We just had our wedding anniversary and I just feel this will be a year of changes and I pray these changes will be good ones for our family.
Look at the attention that my dear son, Henry, is holding. It is amazing to me and that is the main reason this picture had to be taken. You see my boy hasn’t always sat like this let alone be in a room of people watching him. I thought I would take this opportunity to shed a little light on how Henry used to be till now. The problems he has had are not gone totally but they are handled and he know how to hold himself and his emotions in check….for the most part.
Henry was born 5.5 years ago and he was just the cutest little thing. He was always very reserved as an infant and as a toddler.

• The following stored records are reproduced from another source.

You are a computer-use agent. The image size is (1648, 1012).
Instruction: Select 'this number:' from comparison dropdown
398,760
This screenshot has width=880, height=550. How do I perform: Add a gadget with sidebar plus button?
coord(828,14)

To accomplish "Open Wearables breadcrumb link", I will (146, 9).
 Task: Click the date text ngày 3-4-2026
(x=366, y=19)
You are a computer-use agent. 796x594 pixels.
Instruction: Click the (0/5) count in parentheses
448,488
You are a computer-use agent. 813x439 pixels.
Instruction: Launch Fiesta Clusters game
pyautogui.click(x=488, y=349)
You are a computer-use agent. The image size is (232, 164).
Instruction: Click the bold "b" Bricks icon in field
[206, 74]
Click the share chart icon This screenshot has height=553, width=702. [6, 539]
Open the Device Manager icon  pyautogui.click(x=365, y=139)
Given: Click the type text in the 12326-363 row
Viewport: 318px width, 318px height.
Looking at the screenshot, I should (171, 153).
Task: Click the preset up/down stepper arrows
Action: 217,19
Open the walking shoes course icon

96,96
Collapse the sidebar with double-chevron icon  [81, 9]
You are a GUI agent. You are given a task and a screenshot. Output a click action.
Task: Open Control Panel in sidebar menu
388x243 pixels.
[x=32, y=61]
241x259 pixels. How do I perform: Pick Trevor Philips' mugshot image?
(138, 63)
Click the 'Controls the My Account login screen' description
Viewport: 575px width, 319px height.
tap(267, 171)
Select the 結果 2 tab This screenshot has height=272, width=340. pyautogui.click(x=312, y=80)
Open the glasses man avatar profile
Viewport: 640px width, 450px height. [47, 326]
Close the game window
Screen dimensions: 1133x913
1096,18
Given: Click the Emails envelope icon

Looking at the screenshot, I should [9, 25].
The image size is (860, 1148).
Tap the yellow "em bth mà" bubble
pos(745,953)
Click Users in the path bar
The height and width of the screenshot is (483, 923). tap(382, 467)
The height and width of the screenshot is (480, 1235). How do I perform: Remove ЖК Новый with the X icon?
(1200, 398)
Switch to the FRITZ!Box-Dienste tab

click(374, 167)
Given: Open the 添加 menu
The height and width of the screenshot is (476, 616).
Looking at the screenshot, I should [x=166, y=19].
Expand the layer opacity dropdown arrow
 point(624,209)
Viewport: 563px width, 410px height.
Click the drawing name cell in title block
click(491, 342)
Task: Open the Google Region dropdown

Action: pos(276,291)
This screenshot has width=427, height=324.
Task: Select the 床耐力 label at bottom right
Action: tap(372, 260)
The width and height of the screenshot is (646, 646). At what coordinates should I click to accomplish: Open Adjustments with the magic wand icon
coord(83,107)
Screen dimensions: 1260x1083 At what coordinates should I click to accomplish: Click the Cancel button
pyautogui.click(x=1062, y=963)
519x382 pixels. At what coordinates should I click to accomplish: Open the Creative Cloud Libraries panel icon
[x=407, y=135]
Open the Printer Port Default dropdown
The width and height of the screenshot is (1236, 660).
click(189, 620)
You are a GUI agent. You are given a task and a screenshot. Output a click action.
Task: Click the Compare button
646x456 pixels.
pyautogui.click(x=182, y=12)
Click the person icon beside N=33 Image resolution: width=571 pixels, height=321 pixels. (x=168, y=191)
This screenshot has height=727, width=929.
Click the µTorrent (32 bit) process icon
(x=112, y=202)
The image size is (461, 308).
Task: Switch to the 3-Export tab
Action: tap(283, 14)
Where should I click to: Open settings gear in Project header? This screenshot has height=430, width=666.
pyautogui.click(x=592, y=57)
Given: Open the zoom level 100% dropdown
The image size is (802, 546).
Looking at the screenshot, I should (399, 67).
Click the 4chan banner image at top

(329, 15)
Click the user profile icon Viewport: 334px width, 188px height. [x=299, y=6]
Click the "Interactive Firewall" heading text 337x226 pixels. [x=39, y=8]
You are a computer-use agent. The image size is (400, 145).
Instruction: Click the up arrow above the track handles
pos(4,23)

He was also a sick little guy. He would spike a fever so easily and so fast. It was about every 3 weeks he would spike a fever between 105-106 degrees. He and I spent lots of time in the ER and the doctor’s offices. It was determined a good year after this trend started that he needed his tonsils and adnoids out. Thank god he has never spiked a high fever again since that surgery. After that surgery attention was turned to could he hear? That was the big question, being past the age of 2 and not babbling or really making any noises. So after more paperwork and talking with the doctors, and school district (early intervention) we went to an audiologist. Henry was found to be right at the line for moderate hearing loss. Being at a moderate hearing loss myself I know now that would not be easy to learn speech and interact. Henry had glue ear and had surgery to remove that and put tubes in and they also clipped his tongue at that time. His hearing has gone to a mild loss and that is where he is still at today. He entered ECSE (early childhood special education) at the age of 3, Occupational therapy, and speech therapy. He has made huge strides in the past couple years. During that time was full of appts, worry and constant love for him. Henry had a grand mal seizure at school one day so that was then a trip to a neurologist, EEG, MRI. It hasn’t happened again and hopefully will not. Henry was also diagnosed with PDD-NOS during the time of preschool. PDD-NOS is under the Autism Spectrum umbrella. Henry also has SPD, sensory processing disorder. I believe this is what has affected him the most. From hating the sound and feel of water falling on him. To having complete meltdowns walking into a store or restaurant that is full of people, bright lights and loud sounds. We still have moments this all comes back but it is getting better. He still has huge issues with food (most things are OH SO YUCKY).
This brings me to Friday. My handsome son is in kindergarten, speaking at his age level, and interacting with friends. He is in TaeKwonDo and had a promotional test Friday night. I get so nervous and proud at those tests if it is for Henry or Greta. I am so proud to say Henry PASSED his test. He passed all his material on the first time. He ran across the gym and while doing a flying sidekick he broke a board!!!! He did it with people watching him and he did great. So proud of both of my kids. I think of two years ago and never in a million years would I think we would be here today. Miracles, hard work, prayers, and help do work. I know I have a little boy with a yellow belt living in my home as proof.